WAC focuses on providing mentorship for young women in their respective professional fields within all communication arts. Women professionals in the greater-Detroit area from top companies such as Google, Snapchat and The Trade Desk are matched WAC members and act as their mentors. WAC also hosts personal branding, interview and development workshops, and speed mentoring to help their members get valuable hands-on experience to prepare them for the job search and beyond.
As a natural-born leader, Brown has had an impressive journey in her studies, and at the heart of her leadership are her values. After attending community college, Brown transferred to MSU with little guidance or plan.

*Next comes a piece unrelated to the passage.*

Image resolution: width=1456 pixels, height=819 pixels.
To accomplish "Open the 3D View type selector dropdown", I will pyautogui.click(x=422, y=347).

“I Googled ways to be acknowledged by my professors at a big school to get more hands-on experience because transferring is kind of a big leap,” said Brown.
She says she was determined to chart her own course, and on her first day, walked up and shook the hand of the professor who would become both her mentor and source of encouragement, ADPR professor of practice, Julie Beaty.
“She told me about WAC, and I already knew that the prior team was about to graduate, so I asked about applying for the presidential leadership position,” Brown said.
Since becoming president, Brown has worked closely with Beaty and the mentor executive team to spearhead programs that prepare members, mostly young women, for real-world advertising careers. Currently in development, they are working together to create a program that brings club members into advertising agencies and public relations firms in key cities.
Brown’s journey is clearly noteworthy, but as a woman, she says she has faced unique disparities that many women in her industry face daily. Hearing the mentor’s testimony lit a fire in Brown, one that continues to drive her leadership today.
“The United States has a lot more privilege than other countries, so it may seem like we have gender equality in the workplace, but unfortunately, that’s not always the case,” Brown said.
Brown says she believes it is integral in a young woman’s career to be well-connected, especially with other women. For her, those connections are a source of strength and solidarity — a reminder that success is built not on talent alone, but on the support of others who have walked similar paths.
“Walk with confidence knowing you have the skills to learn what’s ahead, because it’s OK not to know everything at once; no one does,” said Brown. “We all start somewhere.”